### To-do list
#1 Return the part of the ruined temple map thread from "## madcowchef" up to and including "pillars and rubble.", copied word for word.
#2 For each statement below, say yes or no according to the ruined temple map thread, and quote the words of the thread that settle it. (a) The map was made in Photoshop CS3. (b) The first version of the map shows the temple at dawn. (c) One reply suggests raising the color saturation on the rubble piles.

# Mapmaking Discussion & Philosophy (WIP/Critique) > Virtual Tabletop/Battlemap Mapping >  Ruined Abbey/Ruined Temple

## NathanC

Not part of my Desert City maps but in the same region. This ruined templeserves as a location where the PCs will be ambushed by a faction that they ****ed off not too long ago.

I might have gone a little overboard with the adjustment layers, and the the glass.



here's a lighter version (the first one is dusk)



comments and thought? I have until thursday to get it right.

----------


## madcowchef

Looks extremely readable and usable as is.  If you're trying to make it a bit more pretty I'd lower the color saturation on your rubble piles and be more consistent with the black lines you use on somethings like the walls and the cliff bases by bringing them onto other objects such as the pillars and rubble.

----------


## NathanC

that'll be fun on the rubble -blah- I really need to learn to draw my own.

----------


## zeay

Looks good! How did the finished version look like  :Smile: ?

Also what did you use to create the map?

----------


## NathanC

> Looks good! How did the finished version look like ?
> 
> Also what did you use to create the map?


The finished version was pretty much the same as the last post. I use photoshop CS3 for everything.

----------


## ghast

gonna use this for a dnd game

----------

### Dataset extract
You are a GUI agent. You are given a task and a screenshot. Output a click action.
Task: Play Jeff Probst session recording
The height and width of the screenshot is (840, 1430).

### Expected responses
#1
## madcowchef

Looks extremely readable and usable as is.  If you're trying to make it a bit more pretty I'd lower the color saturation on your rubble piles and be more consistent with the black lines you use on somethings like the walls and the cliff bases by bringing them onto other objects such as the pillars and rubble.

#2
(a) Yes: "I use photoshop CS3 for everything."
(b) No: "here's a lighter version (the first one is dusk)"
(c) No: "I'd lower the color saturation on your rubble piles"